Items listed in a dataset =
#####

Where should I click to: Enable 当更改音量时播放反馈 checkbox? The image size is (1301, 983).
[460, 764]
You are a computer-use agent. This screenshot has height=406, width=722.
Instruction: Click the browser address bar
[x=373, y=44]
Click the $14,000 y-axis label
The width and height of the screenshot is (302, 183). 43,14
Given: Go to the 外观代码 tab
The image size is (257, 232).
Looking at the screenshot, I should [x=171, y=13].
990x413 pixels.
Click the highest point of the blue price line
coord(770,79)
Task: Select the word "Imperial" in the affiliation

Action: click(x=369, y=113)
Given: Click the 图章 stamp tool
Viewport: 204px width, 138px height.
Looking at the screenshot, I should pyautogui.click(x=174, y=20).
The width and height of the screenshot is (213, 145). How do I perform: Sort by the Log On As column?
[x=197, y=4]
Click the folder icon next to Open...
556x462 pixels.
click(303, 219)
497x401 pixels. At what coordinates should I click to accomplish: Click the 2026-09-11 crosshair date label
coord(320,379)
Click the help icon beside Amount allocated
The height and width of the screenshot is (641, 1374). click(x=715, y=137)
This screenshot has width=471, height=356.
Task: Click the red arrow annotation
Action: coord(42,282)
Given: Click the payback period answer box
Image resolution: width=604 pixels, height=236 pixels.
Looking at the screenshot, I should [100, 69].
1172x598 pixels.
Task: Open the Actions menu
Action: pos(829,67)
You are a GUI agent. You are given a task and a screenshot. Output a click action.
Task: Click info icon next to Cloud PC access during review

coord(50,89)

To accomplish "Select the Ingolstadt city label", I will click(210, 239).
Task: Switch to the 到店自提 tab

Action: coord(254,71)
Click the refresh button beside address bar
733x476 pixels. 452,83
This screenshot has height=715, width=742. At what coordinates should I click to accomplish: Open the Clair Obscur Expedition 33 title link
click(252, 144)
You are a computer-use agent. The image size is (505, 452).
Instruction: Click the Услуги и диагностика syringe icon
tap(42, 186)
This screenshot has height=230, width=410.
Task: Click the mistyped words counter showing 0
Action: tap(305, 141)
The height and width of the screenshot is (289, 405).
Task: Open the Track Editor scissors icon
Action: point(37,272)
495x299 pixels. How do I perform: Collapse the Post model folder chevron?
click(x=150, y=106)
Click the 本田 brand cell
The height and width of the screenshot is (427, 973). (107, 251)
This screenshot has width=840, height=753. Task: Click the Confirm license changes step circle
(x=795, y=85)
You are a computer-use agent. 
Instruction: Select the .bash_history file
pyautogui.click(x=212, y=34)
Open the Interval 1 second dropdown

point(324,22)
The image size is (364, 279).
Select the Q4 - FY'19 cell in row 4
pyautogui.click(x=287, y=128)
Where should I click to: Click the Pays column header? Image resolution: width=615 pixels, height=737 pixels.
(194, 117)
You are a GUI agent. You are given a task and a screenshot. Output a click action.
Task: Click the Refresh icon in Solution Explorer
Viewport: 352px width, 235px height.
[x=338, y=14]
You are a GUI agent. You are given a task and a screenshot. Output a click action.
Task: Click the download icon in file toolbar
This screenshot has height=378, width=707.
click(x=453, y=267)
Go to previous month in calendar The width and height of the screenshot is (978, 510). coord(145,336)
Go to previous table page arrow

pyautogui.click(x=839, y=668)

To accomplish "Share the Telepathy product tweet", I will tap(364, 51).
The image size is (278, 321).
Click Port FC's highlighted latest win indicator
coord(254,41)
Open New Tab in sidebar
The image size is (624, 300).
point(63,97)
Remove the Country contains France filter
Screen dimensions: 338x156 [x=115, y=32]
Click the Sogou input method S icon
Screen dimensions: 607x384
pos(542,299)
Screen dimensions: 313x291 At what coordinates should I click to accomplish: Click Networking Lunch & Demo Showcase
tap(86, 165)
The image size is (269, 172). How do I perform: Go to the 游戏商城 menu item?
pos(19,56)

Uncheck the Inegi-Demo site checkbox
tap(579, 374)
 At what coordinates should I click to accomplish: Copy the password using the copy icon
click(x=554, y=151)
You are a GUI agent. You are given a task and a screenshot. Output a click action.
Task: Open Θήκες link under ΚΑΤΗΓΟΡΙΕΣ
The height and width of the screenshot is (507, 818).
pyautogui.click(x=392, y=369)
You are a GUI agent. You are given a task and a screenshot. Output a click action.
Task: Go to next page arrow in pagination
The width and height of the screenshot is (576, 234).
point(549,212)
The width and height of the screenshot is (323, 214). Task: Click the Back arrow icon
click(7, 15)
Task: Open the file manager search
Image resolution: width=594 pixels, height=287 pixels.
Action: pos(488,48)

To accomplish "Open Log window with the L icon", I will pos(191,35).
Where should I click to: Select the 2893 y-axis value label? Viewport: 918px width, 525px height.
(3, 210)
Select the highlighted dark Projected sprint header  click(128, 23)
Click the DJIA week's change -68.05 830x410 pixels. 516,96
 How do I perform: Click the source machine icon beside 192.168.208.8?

#####

Your assignment = List, from the entries above, every line in which the word "computer" shows up.

Expected answer =
You are a computer-use agent. This screenshot has height=406, width=722.
You are a computer-use agent. The image size is (505, 452).
You are a computer-use agent. 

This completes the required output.